*** Block opens ***

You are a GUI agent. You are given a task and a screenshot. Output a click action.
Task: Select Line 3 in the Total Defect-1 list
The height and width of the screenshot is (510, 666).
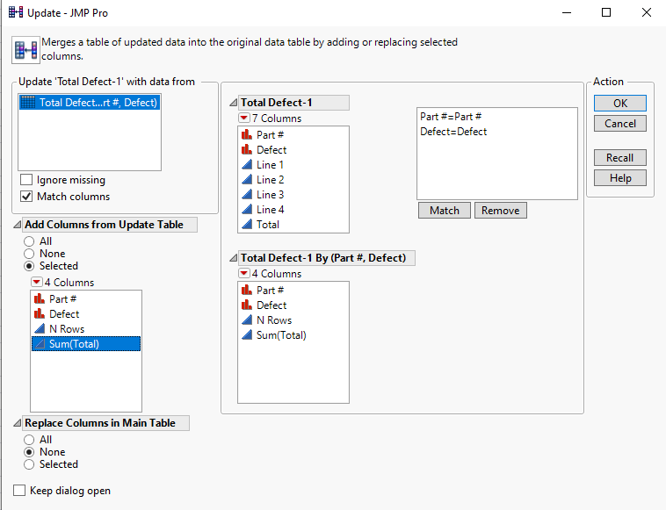(x=270, y=195)
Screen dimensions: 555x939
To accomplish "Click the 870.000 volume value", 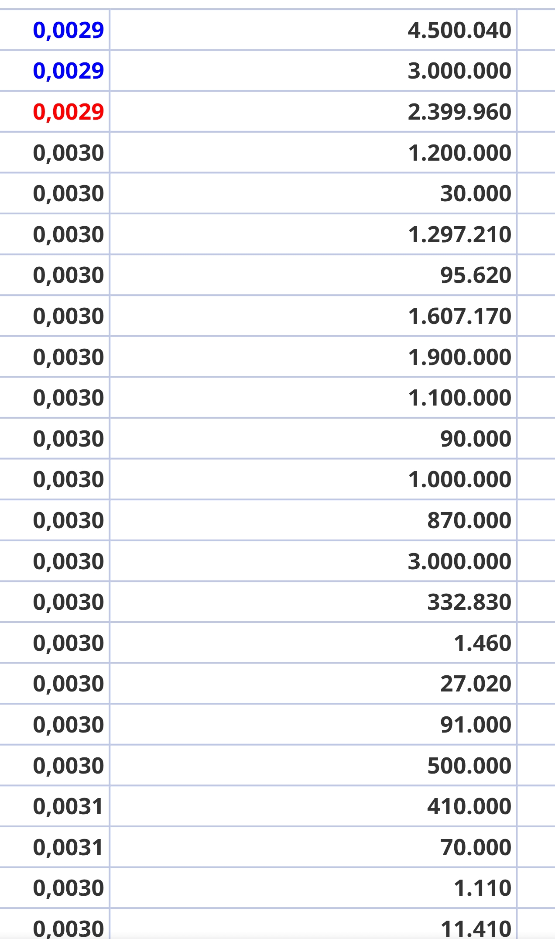I will coord(313,520).
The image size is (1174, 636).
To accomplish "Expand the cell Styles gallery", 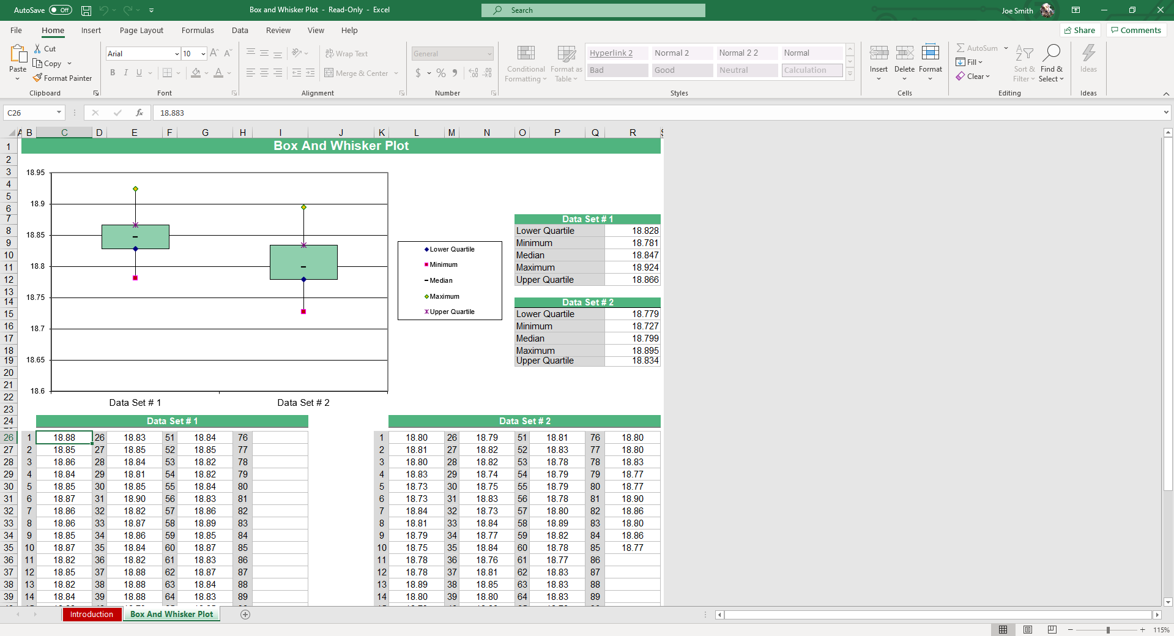I will (850, 73).
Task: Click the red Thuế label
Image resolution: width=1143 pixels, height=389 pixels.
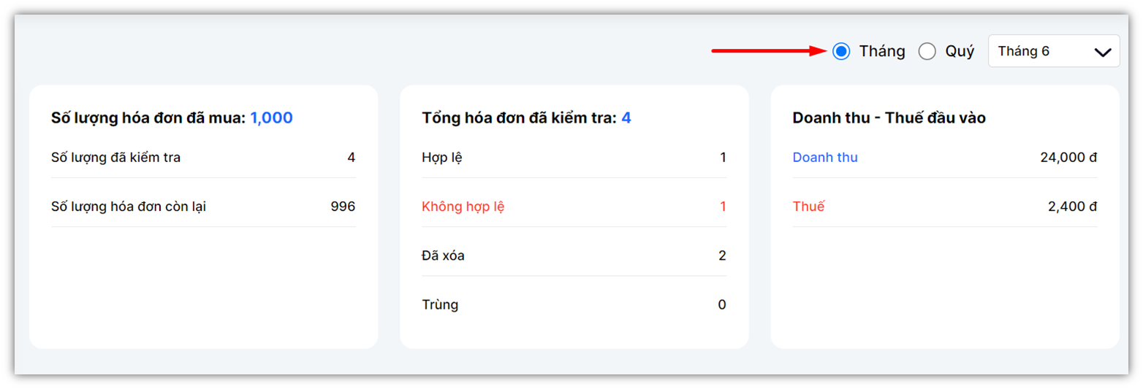Action: [x=808, y=207]
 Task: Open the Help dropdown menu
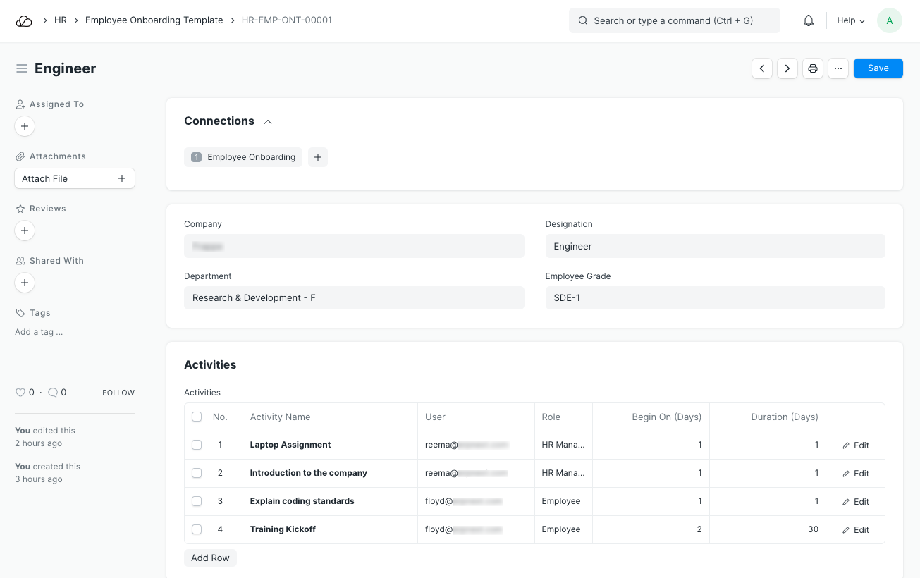tap(850, 20)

*** Block closes ***

### [Problem details]
Begin with the first line of the entries above and write out each line exactly, ending with the line containing "Screen dimensions: 555x939". Leave out pictures.

### [Reply]
You are a GUI agent. You are given a task and a screenshot. Output a click action.
Task: Select Line 3 in the Total Defect-1 list
The height and width of the screenshot is (510, 666).
(x=270, y=195)
Screen dimensions: 555x939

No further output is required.